Chrysler investigará si su socio chino utiliza convictos como fuerza de trabajo
La compañía Chrysler se dispone a investigar las denuncias según las cuales Beijing Auto Industrial (BAIC) -la empresa china con la que está asociada en régimen de joint venture- tiene conexiones con factorías que usan presos como fuerza de trabajo. "Chrysler está sumamente preocupada por esas acusaciones", aseguró un portavoz del fabricante norteamericano, " y hará todo lo posible por llegar al fondo del asunto".Las acusaciones han sido formuladas esta semana por la prensa de Hong Kong, que aseguraba que BAIC tiene desde 1992 "fuertes conexiones productivas" con un campo de trabajo que emplea a miles de convictos en pequeños talleres distribuidos por todo Pekín. Chrysler rechazó inicialmente las acusaciones alegando que su socio no era BAIC, sino Beijing Auto Works, una distinción que parece ahora haberse diluido.

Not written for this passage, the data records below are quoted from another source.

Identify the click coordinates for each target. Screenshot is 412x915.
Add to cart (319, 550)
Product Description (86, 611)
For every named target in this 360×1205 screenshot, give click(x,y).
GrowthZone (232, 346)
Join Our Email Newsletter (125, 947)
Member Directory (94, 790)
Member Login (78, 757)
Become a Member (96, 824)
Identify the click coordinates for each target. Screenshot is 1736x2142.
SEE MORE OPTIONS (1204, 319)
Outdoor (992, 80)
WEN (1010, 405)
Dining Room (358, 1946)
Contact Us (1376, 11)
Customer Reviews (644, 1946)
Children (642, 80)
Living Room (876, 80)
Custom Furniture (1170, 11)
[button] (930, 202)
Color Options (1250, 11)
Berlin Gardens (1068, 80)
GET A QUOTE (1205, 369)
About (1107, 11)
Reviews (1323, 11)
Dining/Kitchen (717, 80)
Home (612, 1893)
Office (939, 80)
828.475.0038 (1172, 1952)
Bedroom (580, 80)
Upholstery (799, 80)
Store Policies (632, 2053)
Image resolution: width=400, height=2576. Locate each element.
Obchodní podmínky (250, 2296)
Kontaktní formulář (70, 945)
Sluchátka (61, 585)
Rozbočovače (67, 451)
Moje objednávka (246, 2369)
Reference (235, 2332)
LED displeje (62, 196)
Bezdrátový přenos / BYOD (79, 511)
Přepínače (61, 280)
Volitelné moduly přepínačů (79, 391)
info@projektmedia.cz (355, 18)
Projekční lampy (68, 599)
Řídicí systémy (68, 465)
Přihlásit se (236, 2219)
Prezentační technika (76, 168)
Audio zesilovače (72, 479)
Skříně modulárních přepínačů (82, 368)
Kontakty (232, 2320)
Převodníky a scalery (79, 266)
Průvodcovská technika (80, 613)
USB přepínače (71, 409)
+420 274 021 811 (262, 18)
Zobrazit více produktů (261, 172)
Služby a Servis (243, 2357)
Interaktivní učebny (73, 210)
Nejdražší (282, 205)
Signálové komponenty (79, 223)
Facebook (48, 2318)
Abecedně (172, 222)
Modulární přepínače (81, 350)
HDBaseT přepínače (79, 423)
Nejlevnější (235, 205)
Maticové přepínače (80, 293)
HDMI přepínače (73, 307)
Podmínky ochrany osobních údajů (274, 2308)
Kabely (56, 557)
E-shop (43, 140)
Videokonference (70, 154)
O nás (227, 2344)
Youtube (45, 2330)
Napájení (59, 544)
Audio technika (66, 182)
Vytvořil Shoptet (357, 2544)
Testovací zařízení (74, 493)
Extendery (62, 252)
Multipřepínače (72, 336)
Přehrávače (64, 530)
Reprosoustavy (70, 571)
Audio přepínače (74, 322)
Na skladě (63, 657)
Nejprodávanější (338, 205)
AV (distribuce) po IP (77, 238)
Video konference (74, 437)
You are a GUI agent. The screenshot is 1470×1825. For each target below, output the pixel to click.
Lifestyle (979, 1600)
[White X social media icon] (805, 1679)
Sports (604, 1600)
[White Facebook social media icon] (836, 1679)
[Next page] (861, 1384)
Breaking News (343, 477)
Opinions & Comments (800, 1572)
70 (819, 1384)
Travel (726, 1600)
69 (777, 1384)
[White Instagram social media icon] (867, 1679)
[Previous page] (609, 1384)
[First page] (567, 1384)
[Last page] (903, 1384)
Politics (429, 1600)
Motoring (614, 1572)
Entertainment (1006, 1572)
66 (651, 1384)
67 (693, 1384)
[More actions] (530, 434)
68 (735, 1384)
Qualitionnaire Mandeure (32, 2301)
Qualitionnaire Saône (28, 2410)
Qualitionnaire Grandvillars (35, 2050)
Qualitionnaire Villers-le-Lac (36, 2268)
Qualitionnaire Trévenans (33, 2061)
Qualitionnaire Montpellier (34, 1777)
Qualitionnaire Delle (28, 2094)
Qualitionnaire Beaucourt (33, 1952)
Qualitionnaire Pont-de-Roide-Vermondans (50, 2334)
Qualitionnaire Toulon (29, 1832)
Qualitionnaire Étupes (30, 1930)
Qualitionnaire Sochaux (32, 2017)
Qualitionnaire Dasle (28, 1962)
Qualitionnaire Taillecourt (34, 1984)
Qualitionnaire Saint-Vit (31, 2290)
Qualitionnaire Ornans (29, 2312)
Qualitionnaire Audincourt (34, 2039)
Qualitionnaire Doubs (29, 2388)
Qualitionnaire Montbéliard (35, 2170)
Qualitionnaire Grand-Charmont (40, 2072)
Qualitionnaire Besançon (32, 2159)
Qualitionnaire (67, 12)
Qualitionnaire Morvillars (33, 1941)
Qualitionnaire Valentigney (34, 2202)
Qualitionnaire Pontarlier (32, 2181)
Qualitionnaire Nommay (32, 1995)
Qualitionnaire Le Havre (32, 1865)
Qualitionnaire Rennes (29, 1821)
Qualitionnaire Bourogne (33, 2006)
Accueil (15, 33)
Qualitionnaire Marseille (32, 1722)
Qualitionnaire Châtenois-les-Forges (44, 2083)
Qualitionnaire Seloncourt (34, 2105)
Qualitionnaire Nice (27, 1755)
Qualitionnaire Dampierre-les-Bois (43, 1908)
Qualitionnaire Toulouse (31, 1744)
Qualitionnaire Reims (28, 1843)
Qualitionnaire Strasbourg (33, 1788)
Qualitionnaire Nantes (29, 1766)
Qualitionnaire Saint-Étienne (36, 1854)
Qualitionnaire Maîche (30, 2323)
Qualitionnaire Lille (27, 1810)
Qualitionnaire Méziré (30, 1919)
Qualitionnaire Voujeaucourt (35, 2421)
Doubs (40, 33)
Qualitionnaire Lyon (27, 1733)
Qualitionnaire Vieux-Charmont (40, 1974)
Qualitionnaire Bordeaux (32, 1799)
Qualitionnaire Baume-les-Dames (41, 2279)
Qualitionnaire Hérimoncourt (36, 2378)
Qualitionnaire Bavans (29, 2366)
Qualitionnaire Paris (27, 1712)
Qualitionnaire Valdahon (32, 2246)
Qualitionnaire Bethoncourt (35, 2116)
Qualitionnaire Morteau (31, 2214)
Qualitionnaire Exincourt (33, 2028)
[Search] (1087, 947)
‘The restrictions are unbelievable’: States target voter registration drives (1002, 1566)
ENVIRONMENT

El diario Eastern Express publicó el jueves que Beijing Auto Works es una filial de BAIC, y que ambas comparten a varios altos ejecutivos. Además, según el diario, Beijing Auto Works paga una "cuota de gerencia" a BAIC. El mismo jueves, el portavoz de Chrysler aseguró que todos los beneficios de la joint venture eran, o bien reinvertidos, o repartidos entre la compañía norteamericana y su socio chino. "No puedo entrar en los detalles de la cuota de gerencia", dijo el portavoz, "pero puedo asegurar que ninguna suma de dinero pasa directamente de la joint venture a BAIC".
La empresa estadounidense admitió que BAIC, como entidad gubernamental a cargo de la industria automovilística de Pekín, tenía un papel administrativo en la joint venture. "Para cualquier cosa que quiera uno hacer con coches en Pekín", aseguró el portavoz de Chrysler, "tiene uno que pasar por BAIC".